Stored data »
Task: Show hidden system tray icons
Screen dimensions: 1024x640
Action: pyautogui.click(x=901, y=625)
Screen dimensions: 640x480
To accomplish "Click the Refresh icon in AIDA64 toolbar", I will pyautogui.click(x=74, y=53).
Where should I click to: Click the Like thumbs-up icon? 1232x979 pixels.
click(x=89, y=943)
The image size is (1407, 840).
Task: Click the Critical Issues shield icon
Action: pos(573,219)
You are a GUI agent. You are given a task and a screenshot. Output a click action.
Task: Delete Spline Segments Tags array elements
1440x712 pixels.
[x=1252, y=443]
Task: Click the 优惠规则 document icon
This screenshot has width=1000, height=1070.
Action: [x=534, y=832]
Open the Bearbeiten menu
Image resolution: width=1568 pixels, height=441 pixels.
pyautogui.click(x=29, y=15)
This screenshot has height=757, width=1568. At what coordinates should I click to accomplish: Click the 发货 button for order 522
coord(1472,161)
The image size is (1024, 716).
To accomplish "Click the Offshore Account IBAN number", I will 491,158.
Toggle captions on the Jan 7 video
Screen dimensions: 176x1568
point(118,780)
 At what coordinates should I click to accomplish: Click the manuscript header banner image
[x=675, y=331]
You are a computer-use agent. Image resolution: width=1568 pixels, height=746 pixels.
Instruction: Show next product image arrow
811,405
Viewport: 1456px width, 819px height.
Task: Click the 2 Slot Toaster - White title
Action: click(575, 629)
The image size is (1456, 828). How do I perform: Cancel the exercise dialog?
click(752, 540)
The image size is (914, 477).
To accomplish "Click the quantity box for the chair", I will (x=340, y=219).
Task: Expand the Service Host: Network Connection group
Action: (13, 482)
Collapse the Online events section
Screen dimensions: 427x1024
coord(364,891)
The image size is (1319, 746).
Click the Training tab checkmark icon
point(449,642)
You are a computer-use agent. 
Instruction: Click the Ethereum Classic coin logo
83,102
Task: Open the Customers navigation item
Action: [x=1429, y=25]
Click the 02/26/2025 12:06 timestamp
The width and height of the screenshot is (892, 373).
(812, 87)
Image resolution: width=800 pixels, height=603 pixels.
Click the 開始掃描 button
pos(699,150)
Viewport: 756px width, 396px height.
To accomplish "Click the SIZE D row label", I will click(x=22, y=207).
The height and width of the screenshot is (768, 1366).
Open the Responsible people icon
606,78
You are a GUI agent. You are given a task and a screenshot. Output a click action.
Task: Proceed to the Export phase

What you will do »
Print all of the entries exactly as they appear.

Task output »
Task: Show hidden system tray icons
Screen dimensions: 1024x640
Action: pyautogui.click(x=901, y=625)
Screen dimensions: 640x480
To accomplish "Click the Refresh icon in AIDA64 toolbar", I will pyautogui.click(x=74, y=53).
Where should I click to: Click the Like thumbs-up icon? 1232x979 pixels.
click(x=89, y=943)
The image size is (1407, 840).
Task: Click the Critical Issues shield icon
Action: pos(573,219)
You are a GUI agent. You are given a task and a screenshot. Output a click action.
Task: Delete Spline Segments Tags array elements
1440x712 pixels.
[x=1252, y=443]
Task: Click the 优惠规则 document icon
This screenshot has width=1000, height=1070.
Action: [x=534, y=832]
Open the Bearbeiten menu
Image resolution: width=1568 pixels, height=441 pixels.
pyautogui.click(x=29, y=15)
This screenshot has height=757, width=1568. At what coordinates should I click to accomplish: Click the 发货 button for order 522
coord(1472,161)
The image size is (1024, 716).
To accomplish "Click the Offshore Account IBAN number", I will 491,158.
Toggle captions on the Jan 7 video
Screen dimensions: 176x1568
point(118,780)
 At what coordinates should I click to accomplish: Click the manuscript header banner image
[x=675, y=331]
You are a computer-use agent. Image resolution: width=1568 pixels, height=746 pixels.
Instruction: Show next product image arrow
811,405
Viewport: 1456px width, 819px height.
Task: Click the 2 Slot Toaster - White title
Action: click(575, 629)
The image size is (1456, 828). How do I perform: Cancel the exercise dialog?
click(752, 540)
The image size is (914, 477).
To accomplish "Click the quantity box for the chair", I will (x=340, y=219).
Task: Expand the Service Host: Network Connection group
Action: (13, 482)
Collapse the Online events section
Screen dimensions: 427x1024
coord(364,891)
The image size is (1319, 746).
Click the Training tab checkmark icon
point(449,642)
You are a computer-use agent. 
Instruction: Click the Ethereum Classic coin logo
83,102
Task: Open the Customers navigation item
Action: [x=1429, y=25]
Click the 02/26/2025 12:06 timestamp
The width and height of the screenshot is (892, 373).
(812, 87)
Image resolution: width=800 pixels, height=603 pixels.
Click the 開始掃描 button
pos(699,150)
Viewport: 756px width, 396px height.
To accomplish "Click the SIZE D row label", I will click(x=22, y=207).
The height and width of the screenshot is (768, 1366).
Open the Responsible people icon
606,78
You are a GUI agent. You are given a task and a screenshot. Output a click action.
Task: Proceed to the Export phase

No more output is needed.